Lines in the data below that contain the word "agent" are to be copied.

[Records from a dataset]
BEGIN
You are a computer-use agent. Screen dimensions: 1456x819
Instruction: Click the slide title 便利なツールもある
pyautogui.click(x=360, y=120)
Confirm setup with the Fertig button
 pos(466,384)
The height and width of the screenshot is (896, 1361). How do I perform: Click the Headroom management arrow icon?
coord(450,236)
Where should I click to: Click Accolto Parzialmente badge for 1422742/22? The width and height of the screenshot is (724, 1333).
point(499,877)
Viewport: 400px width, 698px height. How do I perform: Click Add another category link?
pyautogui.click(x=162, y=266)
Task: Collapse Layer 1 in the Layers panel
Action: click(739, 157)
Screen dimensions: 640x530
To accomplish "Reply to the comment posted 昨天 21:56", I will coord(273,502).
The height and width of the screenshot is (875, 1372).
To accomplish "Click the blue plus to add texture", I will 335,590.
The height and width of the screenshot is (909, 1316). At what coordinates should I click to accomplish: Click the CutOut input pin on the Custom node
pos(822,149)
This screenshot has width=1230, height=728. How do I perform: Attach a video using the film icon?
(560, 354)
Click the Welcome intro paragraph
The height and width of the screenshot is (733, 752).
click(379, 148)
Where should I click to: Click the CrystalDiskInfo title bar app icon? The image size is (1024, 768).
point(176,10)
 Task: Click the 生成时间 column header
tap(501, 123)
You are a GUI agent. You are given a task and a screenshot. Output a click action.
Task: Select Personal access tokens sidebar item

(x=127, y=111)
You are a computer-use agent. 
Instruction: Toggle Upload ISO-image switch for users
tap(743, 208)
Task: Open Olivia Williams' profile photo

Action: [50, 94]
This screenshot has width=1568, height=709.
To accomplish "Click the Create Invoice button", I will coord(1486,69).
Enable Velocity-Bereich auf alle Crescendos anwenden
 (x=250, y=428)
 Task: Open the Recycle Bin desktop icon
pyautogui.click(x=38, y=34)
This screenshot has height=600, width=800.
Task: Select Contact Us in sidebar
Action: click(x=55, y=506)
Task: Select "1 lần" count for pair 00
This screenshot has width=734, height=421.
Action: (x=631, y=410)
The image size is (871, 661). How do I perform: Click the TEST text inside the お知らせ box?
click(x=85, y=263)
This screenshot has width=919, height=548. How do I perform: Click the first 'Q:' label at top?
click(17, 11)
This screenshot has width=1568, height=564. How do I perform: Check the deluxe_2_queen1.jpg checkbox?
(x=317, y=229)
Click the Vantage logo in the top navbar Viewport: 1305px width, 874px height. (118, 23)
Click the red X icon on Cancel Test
END
▶ **PROBLEM SOLUTION**
You are a computer-use agent. Screen dimensions: 1456x819
You are a GUI agent. You are given a task and a screenshot. Output a click action.
You are a computer-use agent. 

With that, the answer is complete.